During a later sicha, the Rebbe referenced his early morning welcome talk to our group, expounding further upon the traditional greeting of Sholom Aleichem. The Rebbe now stressed how one must greet another with simcha.

After this sicha, the Rebbe seemed to be in a very happy mood and he told some of us to drink mashke. He then said to me:

Either drink mashke or say birchas kohanim, the reason we don't say birchas kohanim during Mincha is because of shikrus (intoxication). [Ed. note: birchas kohanim is not recited during the repetition of the Mincha amidah, since someone may have had a drink in the afternoon, rendering him unfit to recite the priestly benediction.]

The Rebbe then sang a joyous niggun, further emphasizing how we have to be happy and drink mashke.

At about 3:30, the Rebbe announced that halacha stated that nothing can be done on Shabbos in preparation for after Shabbos, therefore, “everything that was prepared for the Shabbos farbrengen, the cake and the drink, should now be all consumed; nothing should remain.”

There was great activity and excitement filled the air. Even though the Rebbe had made kiddush at the beginning of the farbrengen, he did not touch another drop after that and the Rebbe now gave away his wine and cake to be also consumed.

I had just shtelled (presented) three bottles of vodka on the occasion of my mother's yahrtzeit; besides which, there were still gallons of wine and Benedictine lying around unopened and the Rebbe kept indicating that everything should be finished quickly.

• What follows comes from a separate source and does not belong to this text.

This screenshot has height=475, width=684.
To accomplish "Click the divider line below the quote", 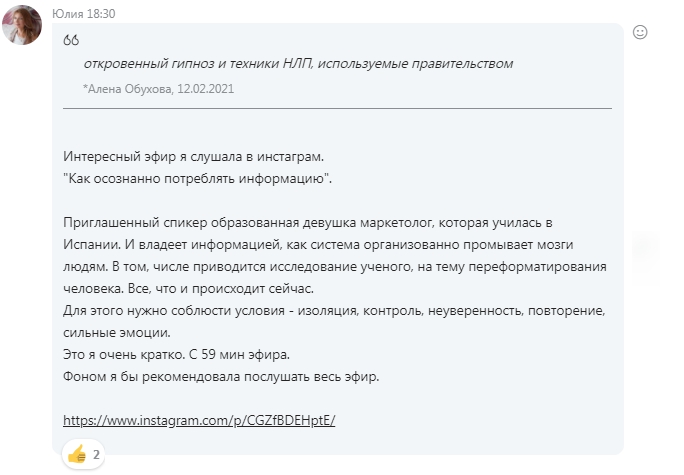I will coord(337,109).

Nu, ahz der Rebbe heist... (when the Rebbe instructs...). Rabbi Bentzion Shemtov, who did not usually drink very much, immediately drank a tumbler of wine, a tumbler of Vodka and a tumbler of wine again, in that order! Half an hour after the farbrengen we lifted him unto a bench and he slept on happily for hours and hours. (He came into our apartment early the next morning and wanted to make Havdalah. I myself helped clear the house of drink by consuming more and more. I was later told that when I was leading Mincha as chazan - following the farbrengen - I did so in the joyous Simchas Torah style, with the Rebbe deriving obvious pleasure and satisfaction!)

Meanwhile, at the farbrengen, the Rebbe seemed to be gloriously inspired. The climax came when the Rebbe began to sing “Uforatzto” and at the same time standing up and dancing in his place, with his arms and hands working like pistons, faster and faster, singing in an extremely quick tempo. I felt myself yanked onto the bench and, looking around, I saw that practically every person was standing on the benches, dancing, and jumping up and down to the Rebbe's “conducting,” and singing - screaming - together with the Rebbe. It was terrific and went on for about fifteen minutes.

No words can do justice or describe that scene. This must have been one of the most exciting and lively farbrengens.

The Rebbe then concluded with a sicha during which he closed his eyes tightly and gave us all very wonderful brochos. Afterwards, to the tune of Ki V'simcha, the farbrengen was over.

It was a vividly and impressive few hours with the Rebbe and definitely very memorable. Being that it was so unexpected, there were only about 350 people present, as those that were in summer camps or on holiday did not come to Crown Heights for Shabbos. They therefore missed this very thrilling and joyful farbrengen.